Unincorporated community in Nevada, U.S.

Hadley, Nevada is an unincorporated community and company town in Nye County, Nevada, located off of State Route 376 approximately 56 miles by road north of Tonopah and approximately 66 miles by road south of Austin. The nearest town is Carvers, 5 miles to the north (8 miles by road).

As mining properties at Round Mountain changed hands in the 1970s and 1980s the emphasis on the methodology of the recovery of ore swung from the adits and stopes of underground mining to the open pit. In 1987 Round Mountain Gold began expanding their operations and the need to open up additional housing for the influx of employees became apparent. Legal questions regarding the land at the Round Mountain townsite precluded expansion at that location; the company began exploring other feasible options and within the next two years had acquired the ICT Ranch in Smoky Valley from one Ingvard Christianson and began platting and construction at the new town's site.

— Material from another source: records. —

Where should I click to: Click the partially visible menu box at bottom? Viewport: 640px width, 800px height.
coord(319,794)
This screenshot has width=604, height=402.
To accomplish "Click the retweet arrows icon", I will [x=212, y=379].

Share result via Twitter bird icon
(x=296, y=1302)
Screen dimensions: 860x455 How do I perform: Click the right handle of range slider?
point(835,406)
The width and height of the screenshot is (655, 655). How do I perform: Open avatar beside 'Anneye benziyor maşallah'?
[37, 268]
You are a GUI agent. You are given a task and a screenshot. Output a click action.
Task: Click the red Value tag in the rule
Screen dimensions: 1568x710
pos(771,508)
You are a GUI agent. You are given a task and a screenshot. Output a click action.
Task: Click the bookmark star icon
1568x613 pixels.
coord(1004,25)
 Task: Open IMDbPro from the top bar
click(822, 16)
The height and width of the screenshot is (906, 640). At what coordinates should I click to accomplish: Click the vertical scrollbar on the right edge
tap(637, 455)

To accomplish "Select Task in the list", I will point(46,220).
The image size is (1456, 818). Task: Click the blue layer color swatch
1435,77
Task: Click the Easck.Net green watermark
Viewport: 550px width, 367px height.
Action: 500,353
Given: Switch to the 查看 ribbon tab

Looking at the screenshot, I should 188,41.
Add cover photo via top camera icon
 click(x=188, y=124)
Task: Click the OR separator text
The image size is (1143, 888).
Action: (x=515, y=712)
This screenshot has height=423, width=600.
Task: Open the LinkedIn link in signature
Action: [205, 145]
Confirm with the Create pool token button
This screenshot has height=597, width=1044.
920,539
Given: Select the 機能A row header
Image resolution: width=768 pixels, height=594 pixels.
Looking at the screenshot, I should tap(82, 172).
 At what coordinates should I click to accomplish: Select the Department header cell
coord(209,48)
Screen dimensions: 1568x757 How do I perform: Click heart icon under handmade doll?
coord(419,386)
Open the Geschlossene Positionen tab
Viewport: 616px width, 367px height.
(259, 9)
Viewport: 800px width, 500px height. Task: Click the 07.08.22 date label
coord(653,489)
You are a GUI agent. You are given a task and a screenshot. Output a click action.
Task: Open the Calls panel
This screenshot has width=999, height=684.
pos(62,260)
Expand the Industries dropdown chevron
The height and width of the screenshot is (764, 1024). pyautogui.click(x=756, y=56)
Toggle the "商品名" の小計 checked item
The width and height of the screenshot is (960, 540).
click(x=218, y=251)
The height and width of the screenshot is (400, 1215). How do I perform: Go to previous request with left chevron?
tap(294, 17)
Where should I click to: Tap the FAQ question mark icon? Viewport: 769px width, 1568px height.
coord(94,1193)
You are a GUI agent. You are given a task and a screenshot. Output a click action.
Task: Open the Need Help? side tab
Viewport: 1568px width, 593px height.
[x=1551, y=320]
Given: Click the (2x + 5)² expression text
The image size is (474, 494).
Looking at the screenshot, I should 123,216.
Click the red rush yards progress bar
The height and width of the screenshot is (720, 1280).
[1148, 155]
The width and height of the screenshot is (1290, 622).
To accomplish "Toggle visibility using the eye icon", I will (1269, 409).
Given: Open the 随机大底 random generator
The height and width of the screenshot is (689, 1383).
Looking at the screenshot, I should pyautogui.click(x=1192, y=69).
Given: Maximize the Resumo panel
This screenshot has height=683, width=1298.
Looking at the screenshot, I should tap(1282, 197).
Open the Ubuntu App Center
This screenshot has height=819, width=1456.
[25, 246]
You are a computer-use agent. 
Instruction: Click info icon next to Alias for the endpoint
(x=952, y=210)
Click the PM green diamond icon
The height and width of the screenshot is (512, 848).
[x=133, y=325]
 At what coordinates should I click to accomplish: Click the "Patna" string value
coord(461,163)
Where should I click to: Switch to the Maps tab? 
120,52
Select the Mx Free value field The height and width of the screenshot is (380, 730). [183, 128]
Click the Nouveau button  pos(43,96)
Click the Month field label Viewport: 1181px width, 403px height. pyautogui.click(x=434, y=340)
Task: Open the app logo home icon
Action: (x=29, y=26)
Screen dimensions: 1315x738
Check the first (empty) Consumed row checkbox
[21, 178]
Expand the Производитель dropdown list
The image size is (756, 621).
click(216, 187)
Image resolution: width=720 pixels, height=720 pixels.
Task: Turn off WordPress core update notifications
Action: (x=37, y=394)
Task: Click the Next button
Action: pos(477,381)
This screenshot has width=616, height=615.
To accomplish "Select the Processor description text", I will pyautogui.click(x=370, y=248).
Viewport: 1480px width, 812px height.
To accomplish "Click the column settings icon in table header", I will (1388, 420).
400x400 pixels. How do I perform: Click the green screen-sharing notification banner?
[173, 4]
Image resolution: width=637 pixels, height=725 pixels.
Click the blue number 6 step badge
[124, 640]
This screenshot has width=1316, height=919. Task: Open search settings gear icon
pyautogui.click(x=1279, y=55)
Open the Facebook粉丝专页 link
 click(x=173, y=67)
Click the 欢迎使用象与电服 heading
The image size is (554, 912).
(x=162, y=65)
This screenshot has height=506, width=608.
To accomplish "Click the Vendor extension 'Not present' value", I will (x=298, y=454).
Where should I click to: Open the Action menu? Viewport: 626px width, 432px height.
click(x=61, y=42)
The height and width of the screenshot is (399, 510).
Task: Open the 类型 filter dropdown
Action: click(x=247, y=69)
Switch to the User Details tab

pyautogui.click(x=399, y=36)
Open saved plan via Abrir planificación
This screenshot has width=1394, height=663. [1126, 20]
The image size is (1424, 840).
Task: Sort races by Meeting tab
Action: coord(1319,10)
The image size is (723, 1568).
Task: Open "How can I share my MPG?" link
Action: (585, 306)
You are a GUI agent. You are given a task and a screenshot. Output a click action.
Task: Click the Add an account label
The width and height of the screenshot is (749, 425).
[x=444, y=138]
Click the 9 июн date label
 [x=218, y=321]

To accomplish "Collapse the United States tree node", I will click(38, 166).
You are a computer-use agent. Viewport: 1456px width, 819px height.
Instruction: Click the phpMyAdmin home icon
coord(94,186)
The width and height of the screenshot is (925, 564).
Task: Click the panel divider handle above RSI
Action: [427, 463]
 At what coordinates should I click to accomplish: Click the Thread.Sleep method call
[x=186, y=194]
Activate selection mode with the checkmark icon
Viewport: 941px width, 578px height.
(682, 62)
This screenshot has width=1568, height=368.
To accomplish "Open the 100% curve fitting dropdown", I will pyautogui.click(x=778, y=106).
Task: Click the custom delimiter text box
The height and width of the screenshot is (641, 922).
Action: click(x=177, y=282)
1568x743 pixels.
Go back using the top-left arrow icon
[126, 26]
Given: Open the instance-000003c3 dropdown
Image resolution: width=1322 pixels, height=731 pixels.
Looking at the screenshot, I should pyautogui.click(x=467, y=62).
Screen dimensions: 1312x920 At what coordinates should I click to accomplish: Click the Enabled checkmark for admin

While the original town of Round Mountain remains near the current mining operation, the construction of Hadley served, in essence, as a relocation of the former community. As such, and with the new town existing as of, by, and for Round Mountain Gold, the surrounding areas, including both towns (occasionally including the town of Carvers as well), are often generically referred to as Round Mountain. In Hadley there is an elementary school, a high school, a library, a swimming pool, a golf course and a football field.